Postpartum psychosis is a temporary, treatable illness that causes delusions or strange beliefs. It affects new moms in 0.1 -0.2% of births—or one to two of every 1,000 deliveries, according to Postpartum Support International. "[It'] a psychiatric emergency usually necessitating rapid intervention or hospitalization because of the potential risk of suicide and harm to the newborn," says Bushra Mubashshir Shah, M.D., assistant professor of psychiatry at the Virginia Commonwealth University. "It can present in a dramatic fashion, with onset of symptoms as early as the first 48 to 72 hours after delivery."

According to Dr. Shah, risk factors of postpartum psychosis include a prior history of postpartum psychosis, a personal history of bipolar disorder, and a family history of schizophrenia or bipolar disorder.

Postpartum Psychosis Symptoms

To understand postpartum psychosis, it helps to look at the symptoms. According to Tal E. Weinberger, M.D., director of adult outpatient services and clinical assistant professor at Sidney Kimmel Medical College at Thomas Jefferson University and Hospital, "Postpartum psychosis symptoms can include hallucinations, delusions, bizarre behavior, and disorganized thinking."

Women may also experience obsessive thoughts regarding the infant, and in some cases, delusions of suicide or infanticide, adds Kristina M. Deligiannidis, M.D., associate professor, Center for Psychiatric Neuroscience, Feinstein Institute for Medical Research.

"For approximately 50 percent of women with postpartum psychosis, the postpartum episode is the first manifestation of mental illness," Dr. Weinberger explained to Parents.com. And that is why the experience can be so scary. Consider too that, as Weinberger notes, "Women with postpartum psychosis will often lack insight into the fact that she is manifesting symptoms of a mental illness." She adds, "In this case, it is crucial for friends or family members to seek treatment on her behalf, even when she is resistant to their efforts or angry with them for intervening."

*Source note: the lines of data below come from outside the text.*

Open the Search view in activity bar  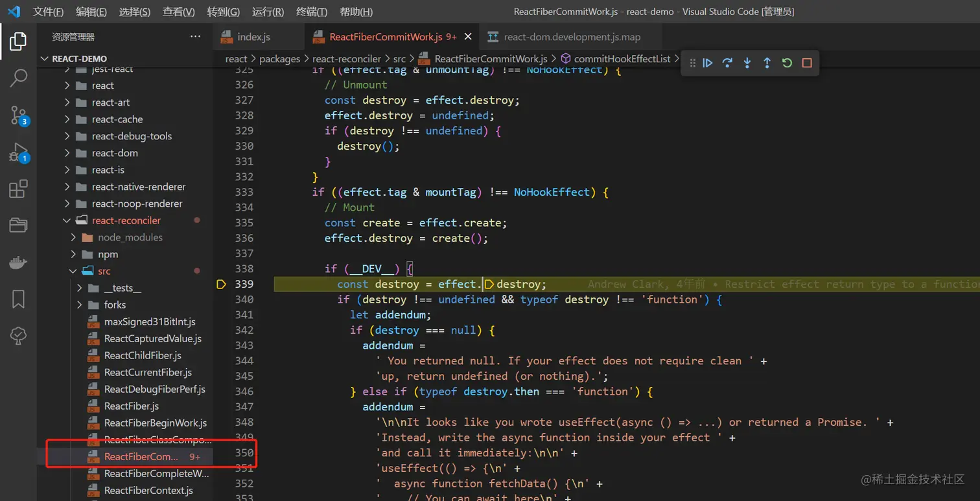tap(18, 78)
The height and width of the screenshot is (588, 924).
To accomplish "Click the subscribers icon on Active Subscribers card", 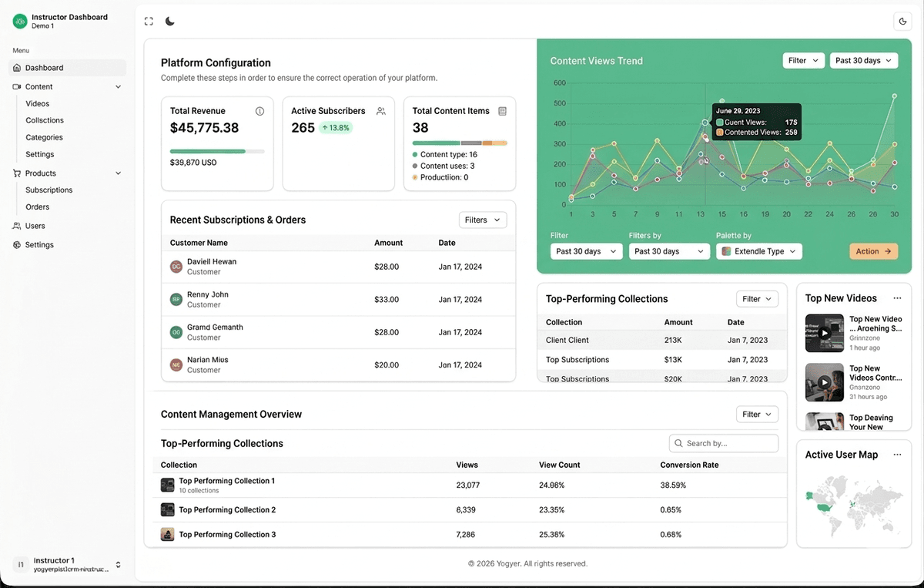I will coord(381,111).
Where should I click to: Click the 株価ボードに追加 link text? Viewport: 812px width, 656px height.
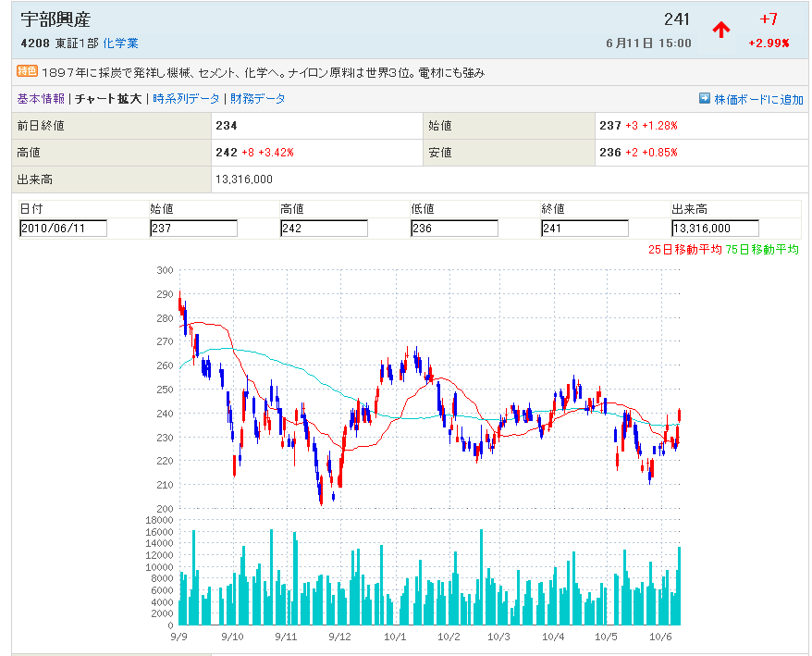[x=758, y=99]
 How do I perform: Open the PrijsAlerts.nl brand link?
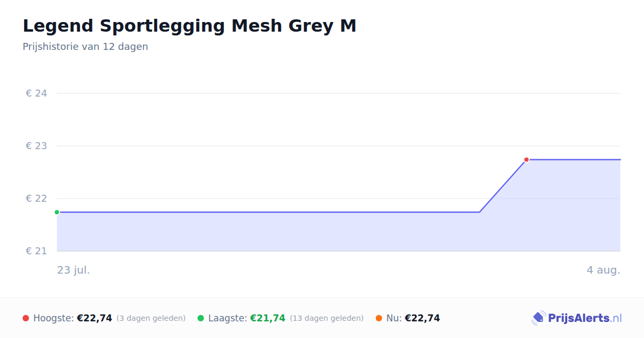tap(577, 318)
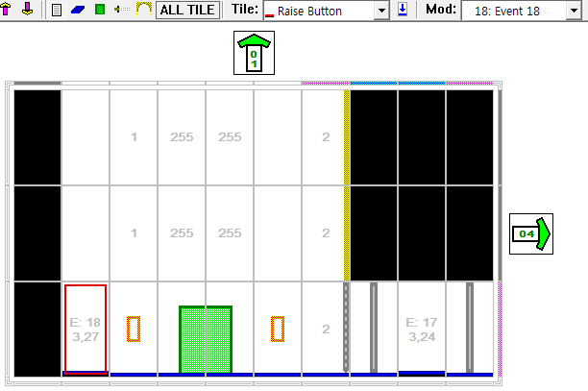Select the blue parallelogram floor tool
This screenshot has height=391, width=588.
pyautogui.click(x=78, y=10)
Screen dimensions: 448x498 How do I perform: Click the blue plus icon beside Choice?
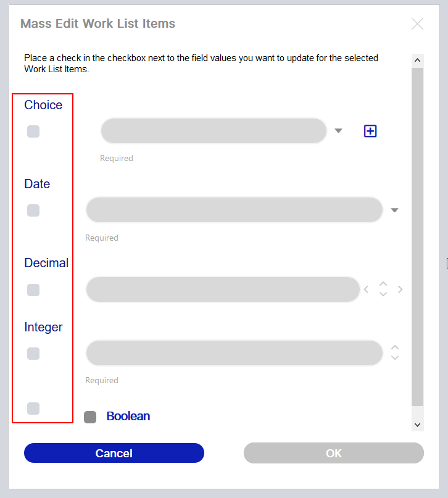[370, 131]
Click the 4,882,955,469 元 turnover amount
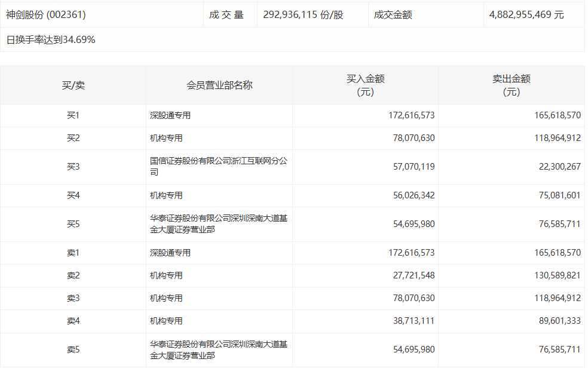The image size is (588, 371). click(x=526, y=15)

Diagnosing Postpartum Psychosis Cases

Dr. Deligiannidis emphasizes that postpartum psychosis is a psychiatric emergency. "Women are significantly impaired by their symptoms as the brain disorder interferes with their ability to determine what is real or not real," she says. To make a proper diagnosis, it's important to first rule out other potential causes of symptoms. "Inpatient hospitalization is recommended for evaluation and treatment as it provides a safe setting for the medical workup and reduces the risk of harm to mother or infant," she says.

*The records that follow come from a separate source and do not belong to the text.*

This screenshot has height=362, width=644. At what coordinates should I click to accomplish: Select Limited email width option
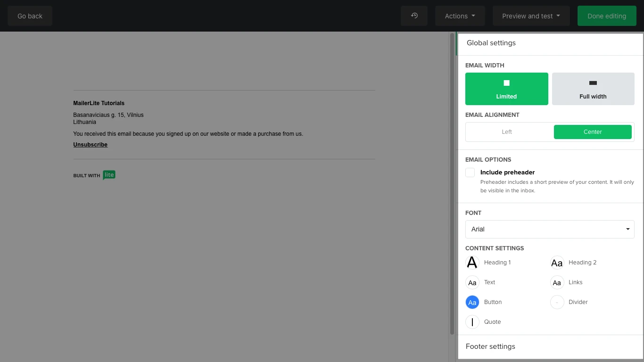click(x=506, y=89)
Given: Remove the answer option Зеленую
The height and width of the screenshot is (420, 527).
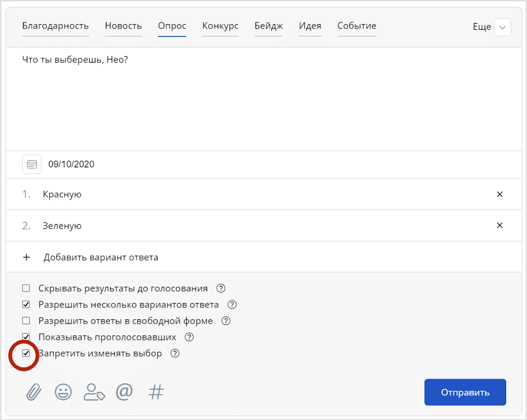Looking at the screenshot, I should pos(500,226).
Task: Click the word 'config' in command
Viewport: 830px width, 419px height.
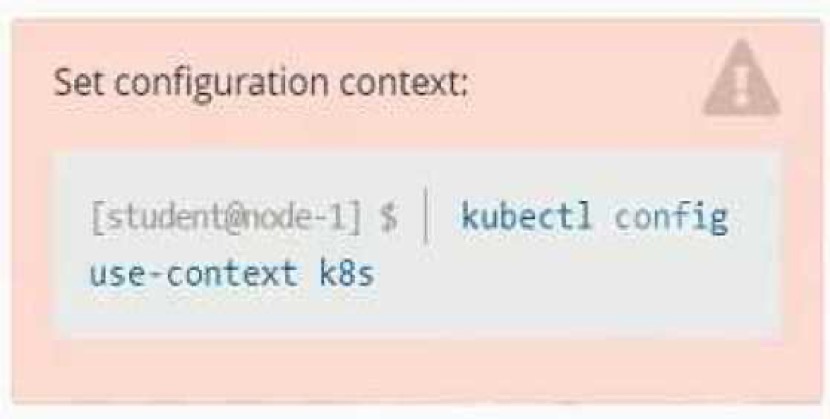Action: tap(671, 219)
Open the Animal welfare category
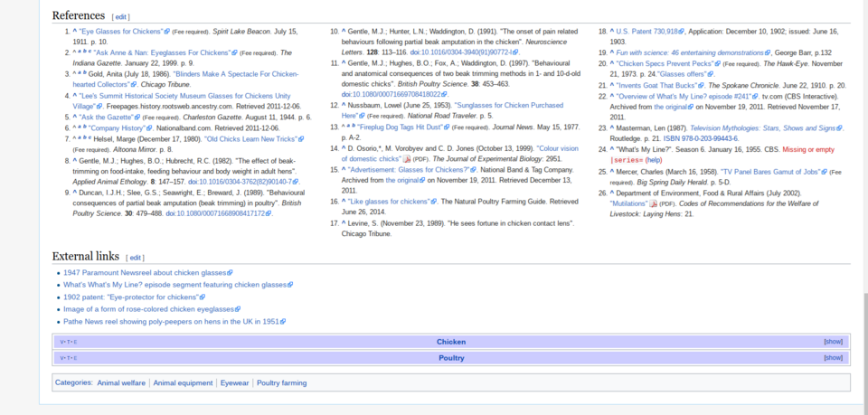 121,383
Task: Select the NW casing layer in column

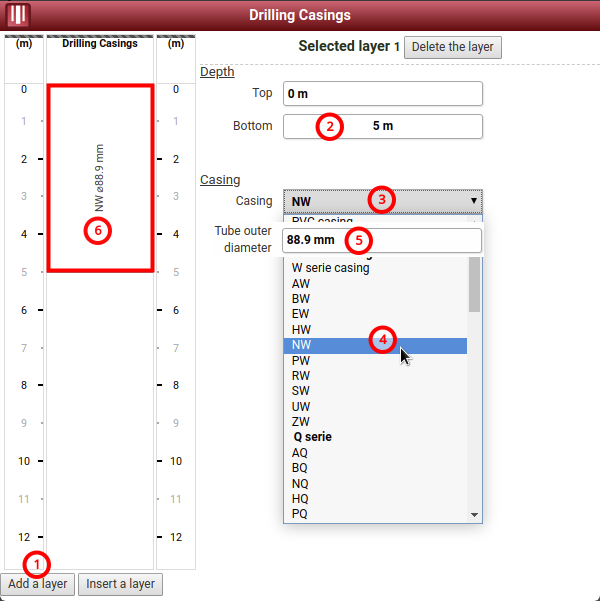Action: (100, 178)
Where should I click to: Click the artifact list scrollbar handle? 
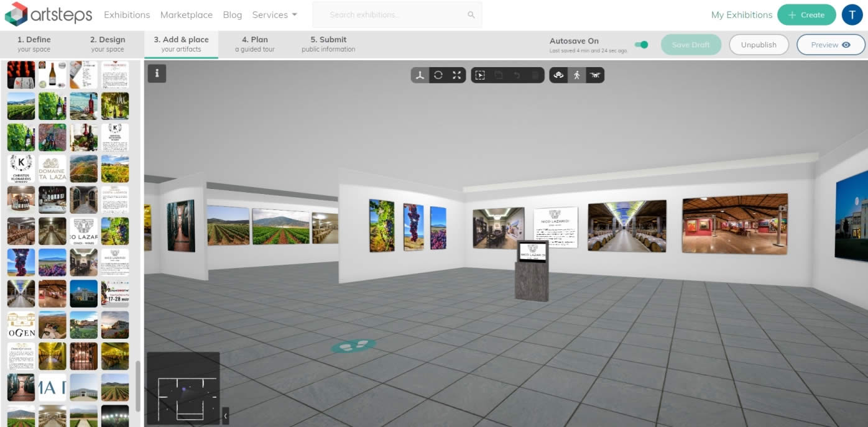(137, 385)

Postpartum Psychosis Treatment

If a new mother fits the postpartum psychosis definition, she'll require treatment involving medications that reduce symptoms and restore function, according to Dr. Deligiannidis. These medications include antipsychotics, lithium, and benzodiazepines. Sometimes electroconvulsive therapy (ECT) is recommended. "Psychotherapy may be used to encourage treatment adherence and to provide support," adds Dr. Shah.

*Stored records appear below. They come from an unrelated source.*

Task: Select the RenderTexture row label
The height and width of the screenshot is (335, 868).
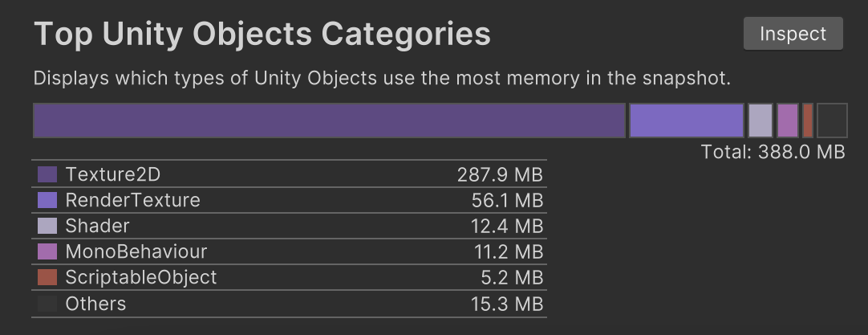Action: point(133,200)
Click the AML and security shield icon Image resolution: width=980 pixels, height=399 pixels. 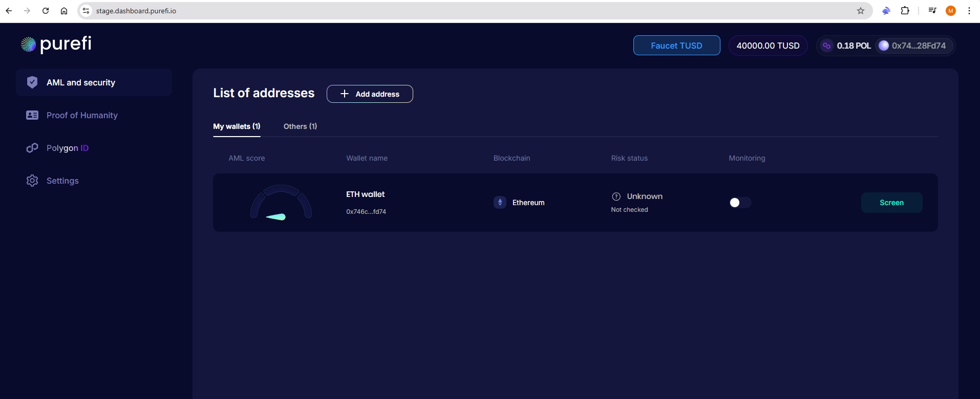32,82
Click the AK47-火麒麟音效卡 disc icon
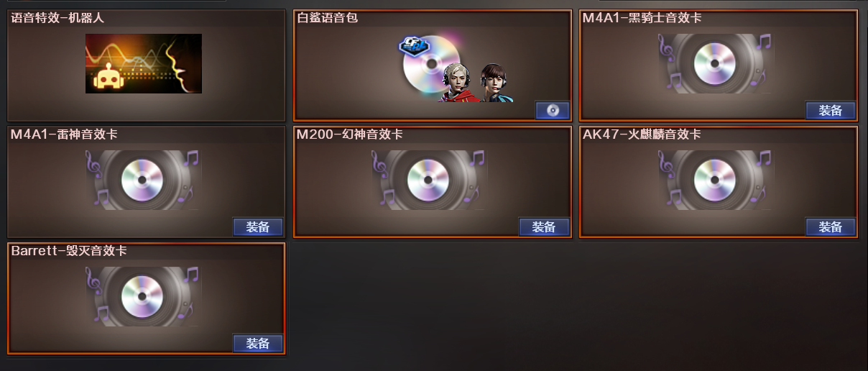The image size is (868, 371). coord(715,180)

Postpartum Psychosis vs. Postpartum Depression: What's the Difference? 

It's crucial to note that postpartum depression, which can affect up to 20 percent of women, is far more common than postpartum psychosis, which only occurs in one to two out of 1,000 births. According to Dr. Weinberger, PPD "typically develops more slowly than postpartum psychosis, and commonly begins between one to two weeks, to a month after delivery."

PPD symptoms are similar to depression and include feeling sad, empty, overwhelmed, angry, and irritable. Mood swings are common, and so is sleeping and/or eating too much or too little, having difficulty concentrating and making decisions, and losing interest in activities that were previously enjoyable. However, women with PPD typically won't suffer from delusions or hallucinations (the telltale sign of psychosis), and they can still maintain a connection to reality.

If you think you or someone you love is suffering from postpartum psychosis, contact a doctor right away.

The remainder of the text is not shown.